When researchers estimate multinomial logit models, they are often advised to test a property of the models known as the independence of irrelevant alternatives (IIA). I’ve long been suspicious of IIA tests, but I never took the time to carefully investigate them. Until now. What I’ve learned is that IIA tests have a better foundation than I thought, but that they are still problematic in important ways.
In discrete choice theory, the IIA assumption says that when people are asked to choose among a set of alternatives, their odds of choosing A over B should not depend on whether some other alternative C is present or absent. As an example, consider the 1992 U.S. presidential election. The two major party candidates were Bill Clinton and George H. W. Bush. But H. Ross Perot was also on the ballot in all 50 states. The IIA assumption says that, for each voter, the odds of choosing Clinton over Bush was not affected by Perot’s presence on the ballot.
LEARN MORE IN A SEMINAR WITH PAUL ALLISON
Let’s put this into formulas. Let pC, pB and pP be the probabilities of choosing Clinton, Bush and Perot, respectively. The multinomial logit model can be expressed as two, simultaneous, binary logit models,
log(piC/piB) = b1xi
log(piP/piB) = b2xi
where xi is a column vector of predictors for individual i, and b1 and b2 are row vectors of coefficients. The IIA property says that b1 is the same regardless of whether Perot is on the ballot and that b2 is the same regardless of whether Clinton is on the ballot.
Several tests have been proposed to test this assumption. The two most common are the Hausman-McFadden test (1984) and the Small-Hsiao test (1985). Both employ the same general strategy: for each alternative, delete individuals who chose that alternative and re-estimate the model for the remaining alternatives; then construct a test comparing the new estimates with the original estimates.
In our voting example, for instance, we could exclude the people who voted for Perot, and estimate a binary logit model predicting Clinton vs. Bush. We could then test whether the binary coefficients were the same as the multinomial coefficients. We could also exclude the people who voted for Clinton and re-estimate the second equation by binary logit. Again, we could compare the binary coefficients with the multinomial coefficients. And, finally, we could redo the test with Bush as the excluded category.
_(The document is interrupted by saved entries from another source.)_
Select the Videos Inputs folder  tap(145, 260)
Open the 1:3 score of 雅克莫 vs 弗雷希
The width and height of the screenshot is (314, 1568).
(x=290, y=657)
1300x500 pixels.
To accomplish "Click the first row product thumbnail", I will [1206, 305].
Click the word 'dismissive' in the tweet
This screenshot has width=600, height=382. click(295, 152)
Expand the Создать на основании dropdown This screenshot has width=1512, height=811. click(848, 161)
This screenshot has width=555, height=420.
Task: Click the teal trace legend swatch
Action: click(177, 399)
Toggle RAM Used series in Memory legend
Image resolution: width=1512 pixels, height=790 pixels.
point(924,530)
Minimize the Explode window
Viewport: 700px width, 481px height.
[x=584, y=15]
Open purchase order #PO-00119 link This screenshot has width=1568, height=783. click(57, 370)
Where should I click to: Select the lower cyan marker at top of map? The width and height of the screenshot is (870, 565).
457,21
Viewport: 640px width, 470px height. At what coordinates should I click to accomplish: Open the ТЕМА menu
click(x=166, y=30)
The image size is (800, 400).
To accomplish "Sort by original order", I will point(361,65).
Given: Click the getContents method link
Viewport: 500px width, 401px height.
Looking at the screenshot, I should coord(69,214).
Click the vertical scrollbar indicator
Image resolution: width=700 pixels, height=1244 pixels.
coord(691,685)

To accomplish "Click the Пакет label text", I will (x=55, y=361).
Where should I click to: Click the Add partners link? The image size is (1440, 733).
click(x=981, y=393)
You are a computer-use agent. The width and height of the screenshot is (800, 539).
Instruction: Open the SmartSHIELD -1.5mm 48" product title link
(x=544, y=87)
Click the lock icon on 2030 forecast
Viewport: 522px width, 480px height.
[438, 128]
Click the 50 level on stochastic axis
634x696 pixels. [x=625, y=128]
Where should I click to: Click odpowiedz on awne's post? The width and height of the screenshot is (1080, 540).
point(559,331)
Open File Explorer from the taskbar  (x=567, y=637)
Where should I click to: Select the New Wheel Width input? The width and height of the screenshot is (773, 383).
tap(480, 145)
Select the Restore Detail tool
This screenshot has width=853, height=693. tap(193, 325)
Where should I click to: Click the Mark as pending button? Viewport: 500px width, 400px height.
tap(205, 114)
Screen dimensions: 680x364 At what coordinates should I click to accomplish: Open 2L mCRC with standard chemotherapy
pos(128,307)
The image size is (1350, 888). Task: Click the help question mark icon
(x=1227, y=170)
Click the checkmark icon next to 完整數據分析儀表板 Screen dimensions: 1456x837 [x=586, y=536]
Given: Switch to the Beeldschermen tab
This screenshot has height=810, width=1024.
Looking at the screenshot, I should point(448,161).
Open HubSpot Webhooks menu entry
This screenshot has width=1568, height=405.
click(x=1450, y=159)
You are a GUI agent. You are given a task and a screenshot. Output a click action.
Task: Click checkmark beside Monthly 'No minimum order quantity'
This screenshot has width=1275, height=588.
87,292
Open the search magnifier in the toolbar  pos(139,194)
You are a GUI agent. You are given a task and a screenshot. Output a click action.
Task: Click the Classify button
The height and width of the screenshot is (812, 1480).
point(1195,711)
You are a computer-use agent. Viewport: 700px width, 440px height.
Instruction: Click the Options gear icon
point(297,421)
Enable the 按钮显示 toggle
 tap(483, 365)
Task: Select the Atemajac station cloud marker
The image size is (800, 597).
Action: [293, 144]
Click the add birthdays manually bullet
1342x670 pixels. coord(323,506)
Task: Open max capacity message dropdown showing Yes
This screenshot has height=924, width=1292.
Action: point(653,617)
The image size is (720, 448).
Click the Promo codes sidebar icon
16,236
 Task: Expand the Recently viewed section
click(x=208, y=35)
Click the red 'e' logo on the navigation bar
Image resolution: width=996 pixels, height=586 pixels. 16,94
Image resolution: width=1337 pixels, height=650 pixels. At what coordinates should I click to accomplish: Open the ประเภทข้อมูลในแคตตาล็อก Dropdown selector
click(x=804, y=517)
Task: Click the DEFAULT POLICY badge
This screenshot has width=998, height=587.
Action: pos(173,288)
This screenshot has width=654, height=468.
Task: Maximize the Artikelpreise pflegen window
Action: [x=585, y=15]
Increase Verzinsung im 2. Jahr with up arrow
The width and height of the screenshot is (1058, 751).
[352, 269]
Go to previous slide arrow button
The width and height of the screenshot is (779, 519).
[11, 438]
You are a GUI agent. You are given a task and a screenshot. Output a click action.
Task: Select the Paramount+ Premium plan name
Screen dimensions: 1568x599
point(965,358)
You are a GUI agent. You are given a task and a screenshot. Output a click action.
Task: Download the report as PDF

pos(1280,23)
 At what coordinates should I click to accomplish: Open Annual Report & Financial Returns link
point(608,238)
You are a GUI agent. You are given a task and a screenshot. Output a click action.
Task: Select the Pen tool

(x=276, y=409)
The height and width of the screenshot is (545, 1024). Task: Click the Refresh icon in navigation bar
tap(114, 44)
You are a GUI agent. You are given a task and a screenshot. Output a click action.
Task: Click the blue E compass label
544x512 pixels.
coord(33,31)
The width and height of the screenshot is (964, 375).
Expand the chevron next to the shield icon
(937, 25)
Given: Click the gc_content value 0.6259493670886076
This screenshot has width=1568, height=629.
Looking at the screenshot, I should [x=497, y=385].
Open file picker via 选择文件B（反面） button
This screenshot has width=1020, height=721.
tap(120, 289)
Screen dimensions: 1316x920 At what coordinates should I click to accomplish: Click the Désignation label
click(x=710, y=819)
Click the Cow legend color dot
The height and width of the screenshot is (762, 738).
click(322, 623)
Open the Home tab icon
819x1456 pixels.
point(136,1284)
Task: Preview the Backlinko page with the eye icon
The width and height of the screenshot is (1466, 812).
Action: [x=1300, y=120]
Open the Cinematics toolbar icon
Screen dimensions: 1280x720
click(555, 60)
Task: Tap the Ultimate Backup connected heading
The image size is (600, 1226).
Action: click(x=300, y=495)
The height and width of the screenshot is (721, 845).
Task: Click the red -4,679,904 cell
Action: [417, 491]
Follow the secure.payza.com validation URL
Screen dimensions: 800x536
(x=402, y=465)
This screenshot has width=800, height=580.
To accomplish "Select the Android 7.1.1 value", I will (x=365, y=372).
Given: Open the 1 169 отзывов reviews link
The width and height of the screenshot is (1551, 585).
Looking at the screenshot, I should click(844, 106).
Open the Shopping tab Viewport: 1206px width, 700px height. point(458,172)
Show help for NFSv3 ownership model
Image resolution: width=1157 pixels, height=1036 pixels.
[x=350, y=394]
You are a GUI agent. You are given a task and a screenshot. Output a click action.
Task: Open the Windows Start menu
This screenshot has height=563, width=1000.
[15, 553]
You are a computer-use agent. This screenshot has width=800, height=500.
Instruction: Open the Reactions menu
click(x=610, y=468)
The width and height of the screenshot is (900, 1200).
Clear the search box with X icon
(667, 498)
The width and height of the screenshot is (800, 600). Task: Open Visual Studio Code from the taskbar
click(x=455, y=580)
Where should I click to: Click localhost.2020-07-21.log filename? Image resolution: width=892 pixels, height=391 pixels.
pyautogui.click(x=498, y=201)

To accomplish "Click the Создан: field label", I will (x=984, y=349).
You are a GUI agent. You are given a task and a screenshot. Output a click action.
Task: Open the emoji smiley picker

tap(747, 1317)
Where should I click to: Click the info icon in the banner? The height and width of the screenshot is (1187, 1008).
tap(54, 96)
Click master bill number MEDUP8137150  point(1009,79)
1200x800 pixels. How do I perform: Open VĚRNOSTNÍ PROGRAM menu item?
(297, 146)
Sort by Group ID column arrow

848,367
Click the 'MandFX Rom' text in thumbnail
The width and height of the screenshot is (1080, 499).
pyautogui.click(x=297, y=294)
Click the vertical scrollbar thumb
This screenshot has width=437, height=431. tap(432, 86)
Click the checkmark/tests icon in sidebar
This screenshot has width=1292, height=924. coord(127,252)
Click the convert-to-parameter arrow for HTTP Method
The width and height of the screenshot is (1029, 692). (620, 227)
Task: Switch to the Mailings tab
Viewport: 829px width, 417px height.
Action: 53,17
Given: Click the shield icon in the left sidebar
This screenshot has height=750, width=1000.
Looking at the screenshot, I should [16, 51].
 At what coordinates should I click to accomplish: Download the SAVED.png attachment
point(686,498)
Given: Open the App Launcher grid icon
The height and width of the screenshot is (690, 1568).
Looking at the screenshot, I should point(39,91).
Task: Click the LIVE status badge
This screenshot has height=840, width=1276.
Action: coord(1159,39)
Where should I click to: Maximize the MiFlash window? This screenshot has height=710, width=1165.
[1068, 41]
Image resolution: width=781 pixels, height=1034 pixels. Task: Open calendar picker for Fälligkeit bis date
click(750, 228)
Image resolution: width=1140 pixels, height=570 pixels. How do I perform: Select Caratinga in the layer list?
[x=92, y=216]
Here’s what always bothered me about tests like this: Since Perot was on the ballot in every state, how can we possibly get evidence of how people would vote if he were not on the ballot? It hardly seems sufficient to redo the analysis after excluding people who voted for Perot. The people who remain still had Perot as an option when they cast their vote for Clinton or Bush.
Keep in mind that the principle of IIA and the tests of that assumption were developed in the framework of discrete choice theory, where people often have different choice sets and the model is estimated by conditional logistic regression. In such settings, there are clear opportunities to test the IIA assumption. But even in discrete choice applications, many data sets have the same set of choices available to all individuals.
So that’s where I stood until a few weeks ago. But after examining the literature, getting the advice of some knowledgeable people (notably, Scott Long and Bob Gray), and doing some simulations, I’ve concluded that I was wrong about my central objection. Comparing the binary logits with multinomial logits can tell you something about the appropriateness of the multinomial model. But maybe not as much as we would like. Here’s what I’ve learned:
1. If you’re estimating a “saturated” model, the binary logits will always be identical to the multinomial logits, and no test of IIA is possible. What’s a saturated model? One with a single categorical predictor. Or one with multiple categorical predictors together with all possible interactions. Because such models perfectly predict the cell frequencies in the multi-way contingency table, there’s no information “left over” to test the fit of the model. So any tests of IIA necessarily depend on parametric restrictions on the right hand side of the regression model.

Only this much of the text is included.